二年連続で一人は切ないよ(桜 10)
リタは、それから毎日徹の教室に来るようになった。
連を申し込まれたとき、徹は確かに何か匂いを嗅いだはずだが思い出せない。血の匂いだった気もするが、今はリタの髪から仄かに甘く乾いた香りが漂うだけである。

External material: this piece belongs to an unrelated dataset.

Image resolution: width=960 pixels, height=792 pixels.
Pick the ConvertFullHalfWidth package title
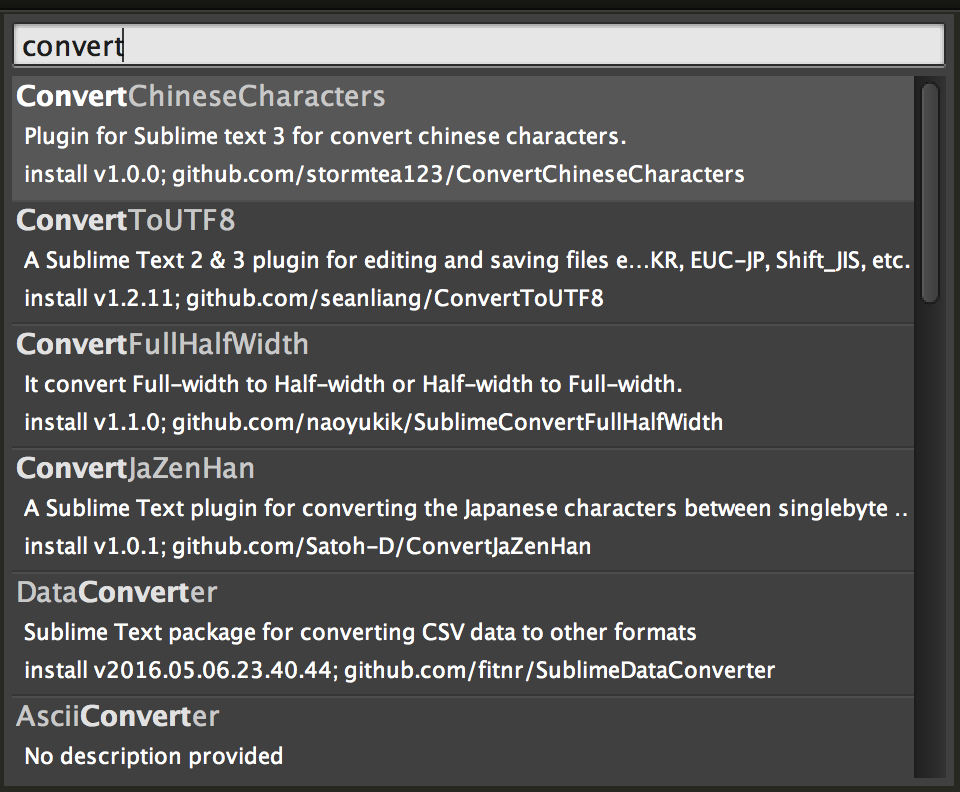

「ふうん、リーたんは遠縁のお姉さんと二人暮らしなんだ。で、また聞いちゃうんだけど、リーたんは徹ちゃんのどこがいいと思ったわけ」
楠ノ瀬麻紀が興味丸出しで覗き込む。
今日は学食の丸テーブルを二つ繋げ、徹たちはリタを囲むように食事を取っていた。メニューから徹と桐嶋はカレーを、楠ノ瀬麻紀はサンドイッチを選び、荻原有理とリタは持参した弁当を広げている。
「ナンバーワンになるために、徹が必要だからだ」
当然といった表情でリタが答える。
「ふ、藤原のどこが必要だったんだ、リ、リーたんは」
「今は説明できない」
あまりに簡潔なリタの答えに、桐嶋が左右に広がる太い眉をハの字にして、気にしないでくれと慌てて手を振る。リタの一言には妙な威厳があり、徹や桐嶋などしばしば圧倒されてしまう。
「リタちゃんは、ライバルと思う子はいないの?」
有理の問いかけにもリタは表情を変えず、ナプキンで口を拭いながら首を横に振った。
「あたしの妹なんかどう? 荻原有為って知ってる?」
「知らない。だが、二年生では貴方がライバルだろう」
「敢えて言えばって感じね。昨年の優勝者に、一応敬意を払ってくれたってとこかしら」
有理が苦笑いした。
(昨年の優勝者?)
徹はカレーを頬張ったまま目を見開き、他の全員が何を今頃といった表情で徹を見る。有理は弁当の苺を摘みながら、
「まあ、去年は瓜谷先輩のおかげだし。でも、今年もいい線いくかな」
澄ました顔で口の中に入れた。
「お、荻原さんは、今年も瓜谷先輩と組むつもりかい?」
有理は、勢い込んだ桐嶋を手で制して苺を飲み込むと、
「今年は、一年の杉山君と組むことにしたんだ」
と答えた。
入学式で挨拶した一年生の注目株の名を耳にして、徹たちは驚きの声を上げる。周囲が何事かと振り向いたが、当の本人は涼しい表情で楠ノ瀬に話題を振った。
「麻紀ちゃんは、結局どうしたの」
「楠ノ瀬も人気あったよね」
徹の問いかけに、楠ノ瀬は艶然と髪の毛を掻き上げる。
今日のピアスは水色だった。
「何度も麻紀ちゃんって呼んでって、言ってるのになぁ」
「……」
「それより桐嶋。あんた大丈夫? 二年連続で一人は切ないよ」
楠ノ瀬の無遠慮な問いかけに、小柄な桐嶋がさらに身を小さくして俯く。ひとしきり桐嶋の話で盛り上がった後で、リタが何気ない調子で話しかけてきた。
「徹、今度うちに来ないか。今後の策を練りたい」
楠ノ瀬が、大袈裟に徹の肩を抱いた。